疑心暗鬼 [4/5]
「……もう良い」
ドランクの尻を刺した剣を下ろす。
「スツルム殿?」
ドランクは目を丸くし、腰を低くしてあたしの顔を覗き込む。マントの裾が地面に擦れた。
「もう良い」
「何が?」
言葉が出ない。踵を返し、宿へと戻る。ドランクは後を追いかけてくるのかと思いきや、そのまま予定通りに買い物に向かったようだ。
宿の枕に顔を埋めて、ただ時が流れるのを待つ。結局、ドランクだって用事が済めばこの部屋に帰ってくるのだ。逃げ場所としての選択を間違えてしまったので、時があたしの気持ちを鎮めてくれるのを祈るばかり。
小一時間程して、ドランクが戻ってくる。買い出してきた荷物を机に並べる音が止むと、ベッドに腰掛けたのか体の右側が沈んだ。
「僕、スツルム殿を怒らせるような事したかな?」
した。沢山してきた。でも上手く言葉にできない。
あたしはドランクの言動に怒った、それは事実だ。でも、その殆どで、ドランクの行動自体が悪かったわけではない。そんな事は自分が良く解っている。
「……すれ違った女の事見てただろ」
やっとそれだけを言う。それは責める正当性がある筈だ。
「え? ああ……」
ドランクは認めると、ベッドから立ち上がった。机の上に置いた箱の一つを取って戻ってくる。
「大きなイヤリング、スツルム殿にも似合いそうだなって思って……」
枕元に何かが置かれた。顔を上げれば、蓋の開いた浅い箱の中に、十字を模ったイヤリングが二組。
「ちょっと行ったところの露店で売ってるの見えたから……」
「……物で機嫌を取ったら良いと思ってるだろ」
あたしは再び枕に顔を埋める。
「お前はどうせ、都合が良いからあたしと付き合ってるんだろ。あたしとしてれば余計な金も落とさずに済むしな」
イヤリング代なんて、夜の店の相場からすれば高が知れている。付かず離れずの距離を保ったまま飼いならされるのは、もう……。
「どうしてそんな事言うの?」
突如冷えた口調が刺さる。あたしは何を考えていたのか忘れてしまった。
「僕の事そんなに信用できない?」
「……まあな」
「じゃあどうしたら信じてもらえるの?」
ドランクがベッドの横にしゃがんで、耳元で問うてくる。真面目な声色。
どうしたら信じられるのかって? まめに好きだと伝えてほしい……いや、それは毎日のように言われているな。もっと優しく……これ以上甘やかされるポイントがあるか? 手を握ったり抱き締めたり……それも人目の無い所では強請らずともやってくれている。
わからない。ドランクはこれ以上ないくらい愛情表現をしているじゃないか。
「スツルム殿は……君が自分自身を好きじゃないから、僕が君を好きだって事を信じられないんでしょ?」
その言葉は深く深く胸に刺さった。全く……その通りだ。
ドランクが欠けているのではない。あたしが、あたし自身が欠けていると思っているから、ドランクがその瑕さえも好きだと言うのが理解できないのだ。

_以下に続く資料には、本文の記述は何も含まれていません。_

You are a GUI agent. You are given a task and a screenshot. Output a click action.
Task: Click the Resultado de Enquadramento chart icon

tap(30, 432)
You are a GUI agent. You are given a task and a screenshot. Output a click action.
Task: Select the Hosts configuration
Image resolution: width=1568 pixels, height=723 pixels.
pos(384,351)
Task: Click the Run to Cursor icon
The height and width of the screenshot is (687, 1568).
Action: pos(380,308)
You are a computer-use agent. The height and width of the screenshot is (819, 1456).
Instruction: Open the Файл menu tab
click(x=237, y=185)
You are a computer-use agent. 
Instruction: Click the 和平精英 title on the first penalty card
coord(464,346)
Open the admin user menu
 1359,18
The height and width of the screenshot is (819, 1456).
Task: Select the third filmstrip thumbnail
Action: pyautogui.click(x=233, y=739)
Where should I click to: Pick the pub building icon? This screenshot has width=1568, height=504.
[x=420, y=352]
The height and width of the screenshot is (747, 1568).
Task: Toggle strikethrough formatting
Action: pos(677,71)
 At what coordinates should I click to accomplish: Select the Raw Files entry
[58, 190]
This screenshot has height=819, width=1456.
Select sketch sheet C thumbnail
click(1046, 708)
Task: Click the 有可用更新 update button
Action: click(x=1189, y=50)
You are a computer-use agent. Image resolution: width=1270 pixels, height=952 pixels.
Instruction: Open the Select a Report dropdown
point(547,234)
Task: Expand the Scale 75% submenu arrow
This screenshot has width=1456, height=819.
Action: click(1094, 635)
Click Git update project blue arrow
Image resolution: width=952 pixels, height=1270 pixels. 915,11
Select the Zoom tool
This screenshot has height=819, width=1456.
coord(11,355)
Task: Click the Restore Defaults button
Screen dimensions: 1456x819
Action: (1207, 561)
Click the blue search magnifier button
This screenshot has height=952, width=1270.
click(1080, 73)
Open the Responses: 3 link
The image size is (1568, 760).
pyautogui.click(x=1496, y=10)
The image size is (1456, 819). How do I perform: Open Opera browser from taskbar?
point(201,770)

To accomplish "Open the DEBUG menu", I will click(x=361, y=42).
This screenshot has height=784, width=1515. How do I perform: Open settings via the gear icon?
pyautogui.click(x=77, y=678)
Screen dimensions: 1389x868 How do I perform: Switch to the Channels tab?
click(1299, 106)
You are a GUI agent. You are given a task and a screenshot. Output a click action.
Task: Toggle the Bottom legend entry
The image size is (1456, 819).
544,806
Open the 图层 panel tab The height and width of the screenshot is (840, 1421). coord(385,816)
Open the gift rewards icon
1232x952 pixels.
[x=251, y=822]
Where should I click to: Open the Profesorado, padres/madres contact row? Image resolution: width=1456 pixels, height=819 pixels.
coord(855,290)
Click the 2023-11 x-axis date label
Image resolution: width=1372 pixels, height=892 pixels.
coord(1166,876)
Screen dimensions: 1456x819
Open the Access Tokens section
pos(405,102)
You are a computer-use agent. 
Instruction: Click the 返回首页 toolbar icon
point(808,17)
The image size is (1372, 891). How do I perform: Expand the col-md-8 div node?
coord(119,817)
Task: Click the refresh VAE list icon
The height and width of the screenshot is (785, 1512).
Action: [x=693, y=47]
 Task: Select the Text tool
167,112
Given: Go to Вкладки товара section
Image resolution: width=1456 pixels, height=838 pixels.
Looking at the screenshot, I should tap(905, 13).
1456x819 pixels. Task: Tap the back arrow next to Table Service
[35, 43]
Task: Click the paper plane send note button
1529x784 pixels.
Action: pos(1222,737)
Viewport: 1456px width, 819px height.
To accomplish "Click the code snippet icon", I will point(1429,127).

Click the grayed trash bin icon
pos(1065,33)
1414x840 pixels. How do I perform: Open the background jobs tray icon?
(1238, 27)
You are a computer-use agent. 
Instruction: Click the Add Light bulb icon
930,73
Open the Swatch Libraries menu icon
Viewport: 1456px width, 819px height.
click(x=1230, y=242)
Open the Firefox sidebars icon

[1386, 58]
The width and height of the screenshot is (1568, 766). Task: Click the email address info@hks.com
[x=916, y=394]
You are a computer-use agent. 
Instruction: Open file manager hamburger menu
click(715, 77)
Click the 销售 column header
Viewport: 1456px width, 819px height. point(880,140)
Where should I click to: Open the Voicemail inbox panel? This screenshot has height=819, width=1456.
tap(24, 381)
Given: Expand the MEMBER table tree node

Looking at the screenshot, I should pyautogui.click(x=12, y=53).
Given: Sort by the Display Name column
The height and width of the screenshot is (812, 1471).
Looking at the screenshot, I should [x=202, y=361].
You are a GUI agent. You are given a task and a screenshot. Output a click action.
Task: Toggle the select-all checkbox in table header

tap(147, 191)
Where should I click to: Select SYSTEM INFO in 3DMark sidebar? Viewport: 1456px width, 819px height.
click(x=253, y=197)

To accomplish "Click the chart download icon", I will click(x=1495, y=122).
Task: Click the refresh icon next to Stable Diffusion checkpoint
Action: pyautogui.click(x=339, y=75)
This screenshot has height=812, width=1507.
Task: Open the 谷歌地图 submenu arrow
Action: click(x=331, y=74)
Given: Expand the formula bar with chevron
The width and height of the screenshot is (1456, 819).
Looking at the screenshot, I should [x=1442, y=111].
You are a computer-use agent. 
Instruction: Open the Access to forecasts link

「僕は君に君のままでいてほしい。ありのままの僕を好きでいてくれとも思わない。けど、正答の無い課題ばっかり押し付けられて、君も問題を考える事ばかりに一生懸命になってくのは、僕は嫌だよ」
溜まっていた物を吐き出すかの様にドランクが一気に言葉を連ねた。
そうだな。きっとドランクだって努力はしてきてくれたのだ。そう思うと勝手に枕が濡れる。
「……ごめん、僕もちょっと頭冷やしてくる」
ドランクは部屋を出て行った。あたしはまた小一時間程、枕で息苦しいまま過ごす。昼食を求める腹が音を鳴らして主張してきた頃に漸く起き上がると、ドランクを探しに街へ出た。